── RECORDS SHOWN ──

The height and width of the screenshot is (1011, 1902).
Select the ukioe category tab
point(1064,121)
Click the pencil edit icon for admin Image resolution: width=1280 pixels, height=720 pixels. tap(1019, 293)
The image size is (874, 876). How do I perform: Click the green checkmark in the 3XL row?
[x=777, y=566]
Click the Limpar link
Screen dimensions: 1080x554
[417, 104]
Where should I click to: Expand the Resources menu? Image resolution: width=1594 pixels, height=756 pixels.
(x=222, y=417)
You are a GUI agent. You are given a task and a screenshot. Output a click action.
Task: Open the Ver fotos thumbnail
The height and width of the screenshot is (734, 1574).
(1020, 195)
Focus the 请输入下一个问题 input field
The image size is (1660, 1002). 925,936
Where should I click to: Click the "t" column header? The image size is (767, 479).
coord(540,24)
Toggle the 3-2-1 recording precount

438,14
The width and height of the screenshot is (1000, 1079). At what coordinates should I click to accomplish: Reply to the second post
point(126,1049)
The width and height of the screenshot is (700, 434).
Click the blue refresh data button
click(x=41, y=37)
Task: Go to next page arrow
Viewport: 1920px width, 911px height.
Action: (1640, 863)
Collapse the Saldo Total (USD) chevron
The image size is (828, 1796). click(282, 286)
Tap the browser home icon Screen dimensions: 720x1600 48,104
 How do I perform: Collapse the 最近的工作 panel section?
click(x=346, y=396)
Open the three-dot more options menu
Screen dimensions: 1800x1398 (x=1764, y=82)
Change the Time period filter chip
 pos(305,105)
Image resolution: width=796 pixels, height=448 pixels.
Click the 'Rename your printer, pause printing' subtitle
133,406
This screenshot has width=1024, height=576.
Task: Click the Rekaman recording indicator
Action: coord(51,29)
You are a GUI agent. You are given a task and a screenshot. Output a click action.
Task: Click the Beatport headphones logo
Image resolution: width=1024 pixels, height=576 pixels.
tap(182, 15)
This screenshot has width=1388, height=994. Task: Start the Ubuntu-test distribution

───

Would you return, unchanged, the lines from the one containing "The width and height of the screenshot is (700, 434)." through the end of the entries?

The width and height of the screenshot is (700, 434).
Click the blue refresh data button
click(x=41, y=37)
Task: Go to next page arrow
Viewport: 1920px width, 911px height.
Action: (1640, 863)
Collapse the Saldo Total (USD) chevron
The image size is (828, 1796). click(282, 286)
Tap the browser home icon Screen dimensions: 720x1600 48,104
 How do I perform: Collapse the 最近的工作 panel section?
click(x=346, y=396)
Open the three-dot more options menu
Screen dimensions: 1800x1398 (x=1764, y=82)
Change the Time period filter chip
 pos(305,105)
Image resolution: width=796 pixels, height=448 pixels.
Click the 'Rename your printer, pause printing' subtitle
133,406
This screenshot has width=1024, height=576.
Task: Click the Rekaman recording indicator
Action: coord(51,29)
You are a GUI agent. You are given a task and a screenshot. Output a click action.
Task: Click the Beatport headphones logo
Image resolution: width=1024 pixels, height=576 pixels.
tap(182, 15)
This screenshot has width=1388, height=994. Task: Start the Ubuntu-test distribution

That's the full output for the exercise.